6. Enroll in the FBA Dangerous Goods Program if required

Some categories require formal enrollment before you can sell through FBA. In the US, there’s a waitlist. Join through Seller Central. The sooner you’re on it, the sooner you can move forward.

7. Ship only to designated fulfillment centers

Amazon’s logistics network includes more than 350 fulfillment centers, though only select hazmat-enabled facilities are authorized to store dangerous goods inventory.

Amazon FBA dangerous goods inventory goes to specific facilities built to handle it. You don’t choose the warehouse, Amazon assigns it. Sending hazmat to the wrong location means the entire shipment gets turned away. 

FBA Dangerous Goods Program: Enrollment & 2026 Updates

The most significant operational change this year came on April 30, 2026: Amazon expanded its Partnered Carrier Program to cover all FBA-eligible dangerous goods, not just lithium batteries.

Before this, sellers had to manage their own carrier relationships for hazmat freight, separate LTL bookings, negotiated rates, manual bills of lading, a completely separate shipping workflow from their regular inventory. For anyone running high volume, it was a real operational headache.

Now, approved hazmat sellers can ship every authorized category through the same Seller Central workflow they use for standard products. That’s a meaningful time and cost savings for anyone who was juggling two different logistics pipelines.

What hasn’t changed: Amazon FBA dangerous goods inventory still operates under lower storage limits than standard products and is held in designated sections of qualified fulfillment centers. Build that into your replenishment planning; stockouts are harder to recover from when your restock lead time includes a hazmat review.

Common Mistakes & How to Avoid Them

Using an SDS from the wrong country: A document that satisfies Chinese regulations won’t hold up for the US marketplace. This is probably the single most common compliance error among sellers sourcing from overseas.

Submitting documentation after building a shipping plan: The SDS needs to go in before you create your inbound shipment. Getting the sequence wrong creates holds that are tedious to unwind.

Not accounting for hazmat keywords in your listing: Using words like “flammable” or “aerosol” in your bullet points without submitting documentation is a guaranteed flag. Amazon’s system will catch it.

Updating a product without re-checking compliance: Changing your formula, switching suppliers, or adjusting battery specs can all trigger a fresh review. Prior clearance doesn’t carry forward automatically.

Ignoring storage limits: Hazmat has tighter inventory caps than standard FBA. Sellers who don’t track this end up with inventory stranded at the warehouse door or disposal fees eating into margins.

Conclusion

Most sellers treat Amazon FBA dangerous goods as something to avoid entirely. That’s understandable; the process takes time, the documentation is specific, and the waitlist is genuinely frustrating.

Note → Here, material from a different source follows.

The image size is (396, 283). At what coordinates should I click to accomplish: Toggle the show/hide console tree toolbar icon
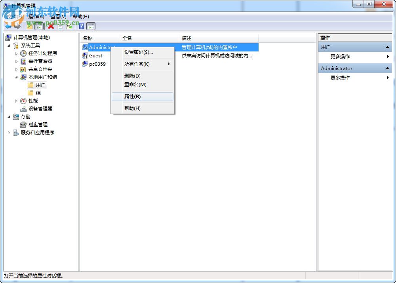tap(39, 26)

But sellers who push through it end up operating in a part of the marketplace that most people walk away from. Categories like lithium batteries, cleaning concentrates, and aerosol personal care products carry real demand and noticeably thinner competition, precisely because the compliance barrier filters people out.

Start with your ASIN check today. Get the SDS from your supplier before you actually need it. Run the review before you build your first shipping plan. Once you understand the process, it stops feeling complicated.

1. What documents do I need for Amazon FBA dangerous goods approval? 

You usually need a compliant Safety Data Sheet (SDS). If your product contains lithium batteries, Amazon may also request a UN 38.3 test report and battery specifications.

2. Can Amazon flag my product as hazmat after it’s already in the warehouse? 

Yes. Amazon can reclassify products at any time. If that happens, sellers normally have 14 business days to submit the required documentation before inventory may be removed or disposed of.

3. What products are commonly classified as dangerous goods on Amazon FBA? 

Common examples include power banks, wireless earbuds, aerosol sprays, perfumes, nail polish, cleaning chemicals, and products containing lithium batteries.